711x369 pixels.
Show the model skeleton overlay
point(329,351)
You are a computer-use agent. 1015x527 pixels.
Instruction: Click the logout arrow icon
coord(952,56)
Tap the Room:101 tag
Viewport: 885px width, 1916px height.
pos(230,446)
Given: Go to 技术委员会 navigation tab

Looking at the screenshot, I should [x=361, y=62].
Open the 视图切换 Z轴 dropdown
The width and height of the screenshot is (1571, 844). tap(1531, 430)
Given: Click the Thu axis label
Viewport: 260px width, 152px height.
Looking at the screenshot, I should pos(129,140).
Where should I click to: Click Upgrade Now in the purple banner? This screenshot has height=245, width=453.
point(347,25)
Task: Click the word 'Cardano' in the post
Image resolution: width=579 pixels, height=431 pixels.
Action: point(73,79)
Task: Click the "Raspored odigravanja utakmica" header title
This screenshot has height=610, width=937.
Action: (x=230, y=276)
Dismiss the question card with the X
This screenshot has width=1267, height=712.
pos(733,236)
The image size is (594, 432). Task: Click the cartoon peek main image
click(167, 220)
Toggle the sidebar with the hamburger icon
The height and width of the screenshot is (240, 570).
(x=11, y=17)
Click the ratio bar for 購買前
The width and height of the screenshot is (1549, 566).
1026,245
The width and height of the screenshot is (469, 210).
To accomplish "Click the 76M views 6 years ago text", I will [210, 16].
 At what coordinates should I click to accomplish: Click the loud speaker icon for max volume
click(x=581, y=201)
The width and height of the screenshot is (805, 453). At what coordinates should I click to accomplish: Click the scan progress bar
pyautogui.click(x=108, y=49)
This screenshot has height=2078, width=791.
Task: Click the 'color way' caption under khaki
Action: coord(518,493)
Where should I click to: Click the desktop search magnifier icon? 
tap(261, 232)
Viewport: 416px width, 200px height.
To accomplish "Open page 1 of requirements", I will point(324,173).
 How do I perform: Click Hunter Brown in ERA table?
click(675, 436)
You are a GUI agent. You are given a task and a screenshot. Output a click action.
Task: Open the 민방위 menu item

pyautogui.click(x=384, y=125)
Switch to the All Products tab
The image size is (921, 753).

> What you are asked to do
The entries above need to be transcribed with no differences at all.

> Task result
711x369 pixels.
Show the model skeleton overlay
point(329,351)
You are a computer-use agent. 1015x527 pixels.
Instruction: Click the logout arrow icon
coord(952,56)
Tap the Room:101 tag
Viewport: 885px width, 1916px height.
pos(230,446)
Given: Go to 技术委员会 navigation tab

Looking at the screenshot, I should [x=361, y=62].
Open the 视图切换 Z轴 dropdown
The width and height of the screenshot is (1571, 844). tap(1531, 430)
Given: Click the Thu axis label
Viewport: 260px width, 152px height.
Looking at the screenshot, I should pos(129,140).
Where should I click to: Click Upgrade Now in the purple banner? This screenshot has height=245, width=453.
point(347,25)
Task: Click the word 'Cardano' in the post
Image resolution: width=579 pixels, height=431 pixels.
Action: point(73,79)
Task: Click the "Raspored odigravanja utakmica" header title
This screenshot has height=610, width=937.
Action: (x=230, y=276)
Dismiss the question card with the X
This screenshot has width=1267, height=712.
pos(733,236)
The image size is (594, 432). Task: Click the cartoon peek main image
click(167, 220)
Toggle the sidebar with the hamburger icon
The height and width of the screenshot is (240, 570).
(x=11, y=17)
Click the ratio bar for 購買前
The width and height of the screenshot is (1549, 566).
1026,245
The width and height of the screenshot is (469, 210).
To accomplish "Click the 76M views 6 years ago text", I will [210, 16].
 At what coordinates should I click to accomplish: Click the loud speaker icon for max volume
click(x=581, y=201)
The width and height of the screenshot is (805, 453). At what coordinates should I click to accomplish: Click the scan progress bar
pyautogui.click(x=108, y=49)
This screenshot has height=2078, width=791.
Task: Click the 'color way' caption under khaki
Action: coord(518,493)
Where should I click to: Click the desktop search magnifier icon? 
tap(261, 232)
Viewport: 416px width, 200px height.
To accomplish "Open page 1 of requirements", I will point(324,173).
 How do I perform: Click Hunter Brown in ERA table?
click(675, 436)
You are a GUI agent. You are given a task and a screenshot. Output a click action.
Task: Open the 민방위 menu item

pyautogui.click(x=384, y=125)
Switch to the All Products tab
The image size is (921, 753).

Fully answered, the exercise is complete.